— What you are asked to do —
Scan the records below for the line containing "Task: Click the zoom percentage input field" and the line containing "The height and width of the screenshot is (1080, 1920).". Copy both, plus every line between, exactly.

— Data for this exercise —
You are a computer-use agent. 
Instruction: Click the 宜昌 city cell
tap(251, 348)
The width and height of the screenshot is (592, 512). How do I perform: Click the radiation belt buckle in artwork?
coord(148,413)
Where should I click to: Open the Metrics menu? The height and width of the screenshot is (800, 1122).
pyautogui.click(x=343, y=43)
--
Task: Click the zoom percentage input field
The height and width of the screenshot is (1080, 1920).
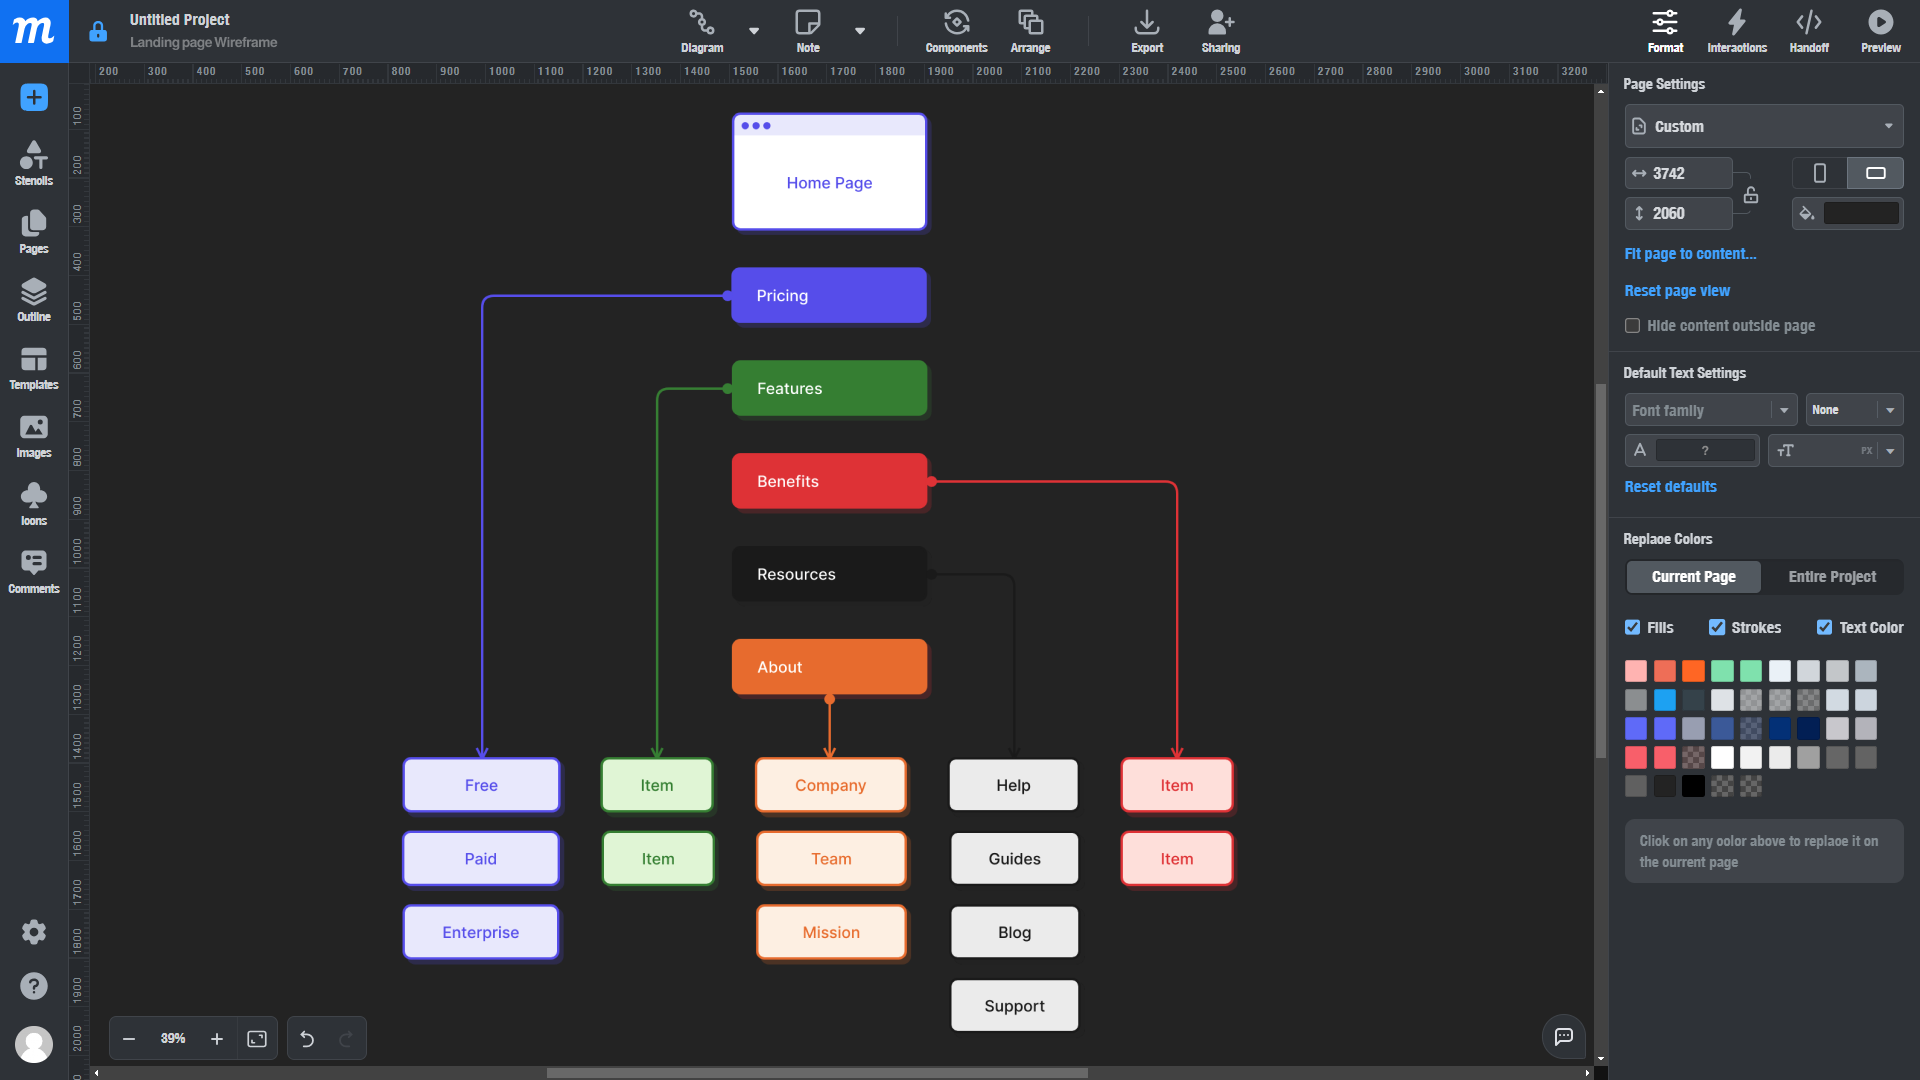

— Output below —
Task: Click the zoom percentage input field
The height and width of the screenshot is (1080, 1920).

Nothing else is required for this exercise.